俺にとっては、昨日よりも少しだけ暗い世界。でも世間は昨日とほとんど変わることなく、小学生が元気に学校へ登校している。彼らの世界と自分の世界を見比べると、より一層俺の世界は暗い気がする。
最寄りの駅まで、大して距離はないが、一つだけ信号がある。いつもはほとんど引っかかることはないが、今日は運悪く引っかかってしまった。

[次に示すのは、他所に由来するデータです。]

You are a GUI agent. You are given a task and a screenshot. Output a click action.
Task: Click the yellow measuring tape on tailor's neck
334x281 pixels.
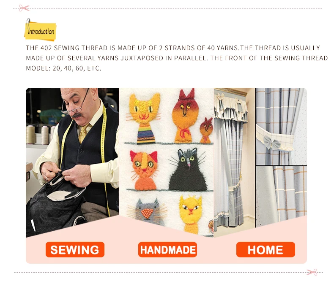(x=103, y=149)
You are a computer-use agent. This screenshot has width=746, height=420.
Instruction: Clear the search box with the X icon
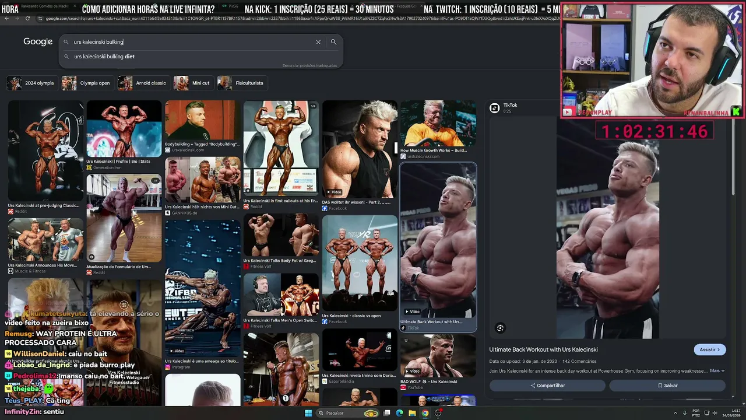pyautogui.click(x=318, y=42)
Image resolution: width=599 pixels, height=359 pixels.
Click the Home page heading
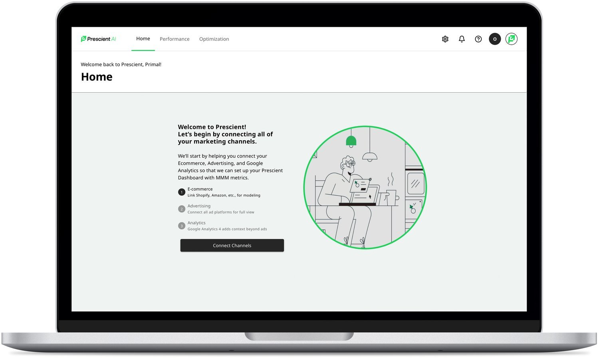tap(97, 77)
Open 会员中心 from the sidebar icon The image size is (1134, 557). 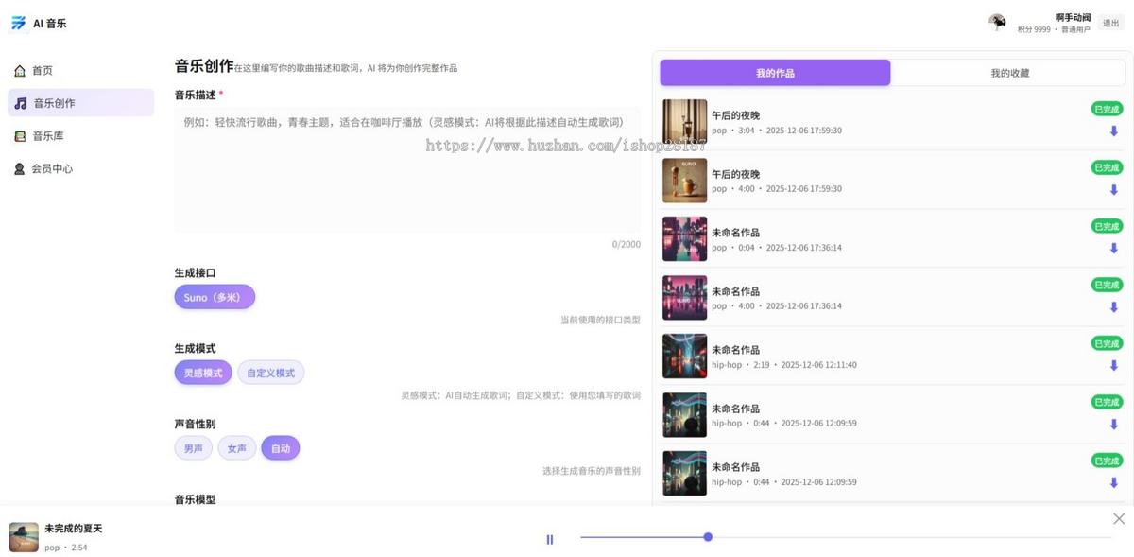pos(20,168)
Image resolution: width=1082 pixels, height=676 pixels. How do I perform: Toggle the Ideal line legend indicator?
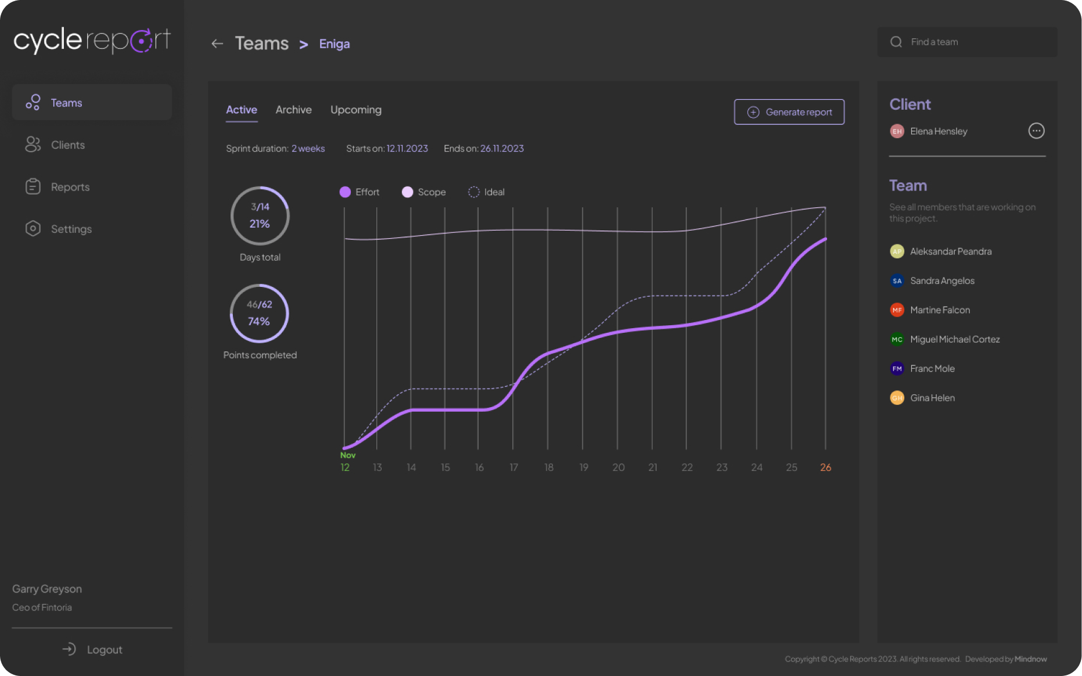(473, 192)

「ついてない」そんなことを思って立ち止まると、やはり涼介のことを思い出してしまう。俺たちはどこで間違えたんだろうか?高校生のあの時、俺がもっと真剣に練習して、ずっとバンドを続けていたら、どうなっていただろうか?
信号が青になった。
歩き出しても下を向いたまま、もう何度もした後悔をまた繰り返す。
でも、変わろうって言ったって、もうそんな体力すら残ってない。もう疲れた。もう疲れてるんだ、ずっと前から。
でも、ほんの少しだけ、意味があるのかわからないけれど、今の俺が涼介の為に出来る事があるとすれば、墓に参ってやる事ぐらいだろう。
でもそれも、涼介の墓の前に立つのを想像するだけで罪悪感に押しつぶされそうになる。臆病な俺の事だ、またすぐに逃げ出すに違いない。
「つくづく俺ってダメなやつだなぁ」
そう言いながら、ふと顔を上げると、視線の先に小さな猫が歩いていた。
向こうもこちらを見つめていて目があった。
"ニャーン"
「可愛い」
思わずそう呟いた瞬間、
"ファーーーーーーン!!!!!"
大きなクラクションとブレーキの音が後ろから聴こえる。
"ドンッ!!!!!"
音に気づいて振り返ろうとした時には、俺の視界は真っ暗に変わっていた。